The main purpose of this vignette is to provide R code to calculate the summary statistics that feature in Section 2.3 of the STAT0002 notes (apart from correlation, which we defer until Chapter 9). An important point to appreciate is that usually there is more than one way to estimate from data a particular theoretical property of the distribution from which the data came. For example, we will see that there are many different rules (estimators) that can be used to estimate a quantile of a distribution.

The R code used in this vignette are available: descriptive-statistics-vignette.R. The functions five_number, skew and q_skew can be viewed either by typing the name of the function at R command prompt > or at GitHub

The Oxford Birth Times data

These data are available in the data frame ox_births. Use ?ox_births to find out about these data.

library(stat1004)

We manipulate the data into a matrix that is of the same format as Table 2.1 in the notes. The number of birth times varies between days so we pad the matrix with R's missing values code NA in order that each column of the matrix has the same number of rows.

ox_mat <- matrix(NA, ncol = 7, nrow = 16)
for (i in 1:7) {
  day_i_times <- ox_births$time[which(ox_births$day == i)]
  ox_mat[1:length(day_i_times), i] <- sort(day_i_times)
  colnames(ox_mat) <- paste("day", 1:7, sep = "")
}  
ox_mat

Can you see what the following parts of the code do?

i <- 4
ox_births$day == i
which(ox_births$day == i)
ox_births$time[which(ox_births$day == i)]
paste("day", 1:7, sep = "")
paste("day", 1:7, sep = " ")

We return to this matrix later. Until then we calculate summary statistics of the dataset containing the birth times from all days of the week.
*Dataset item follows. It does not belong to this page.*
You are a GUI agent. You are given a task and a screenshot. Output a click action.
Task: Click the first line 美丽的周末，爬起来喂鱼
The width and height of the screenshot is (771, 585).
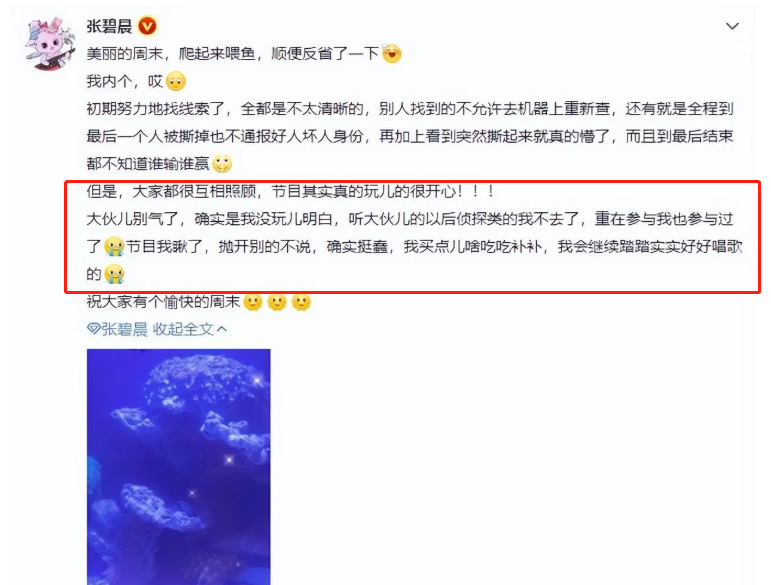tap(171, 54)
birth_times <- ox_births[, "time"]
sort(birth_times)

Five number summary

The function five_number calculates the five number summary of data, using the particular method for estimating the lower quartile, median and upper quartile described in the STAT0002 notes.

five_number(birth_times)

The summary function can also be used to calculate a five number summary.

summary(birth_times)

(If we ignore the fact that summary also calculates the sample mean) does summary produce the same values as five_number?

No, the estimates of the lower quartile differ. This is because the functions summary and five_number use different rules to estimate quantiles: summary calls quantile using type = 7 whereas five_number uses type = 6. If we call five_number with type = 7 we get the same numbers as summary.

five_number(birth_times, type = 7)

In fact the function quantile has 9 different options for type. Use ?quantile for more information.

Sample mean

mean(birth_times)

Sample standard deviation and variance

sd(birth_times)
var(birth_times)
sd(birth_times) ^ 2

Measures of skewness

# Standardized sample skewness
skew(birth_times)

# Sample quartile skewness
q_skew(birth_times)

Until 2017/18 the STAT0002 notes gave -0.063 as the sample quartile skewness. This was because I used the default setting, type = 7, in the quantile function when calculating it ...

q_skew(birth_times, type = 7)

Summary statistics for each day

We can also calculate summary statistics for each of the seven days of the week, i.e. for each of the columns of ox_mat. In the following the effect of the colMeans function is fairly obvious. apply is a useful function. Use ?apply to see what it does.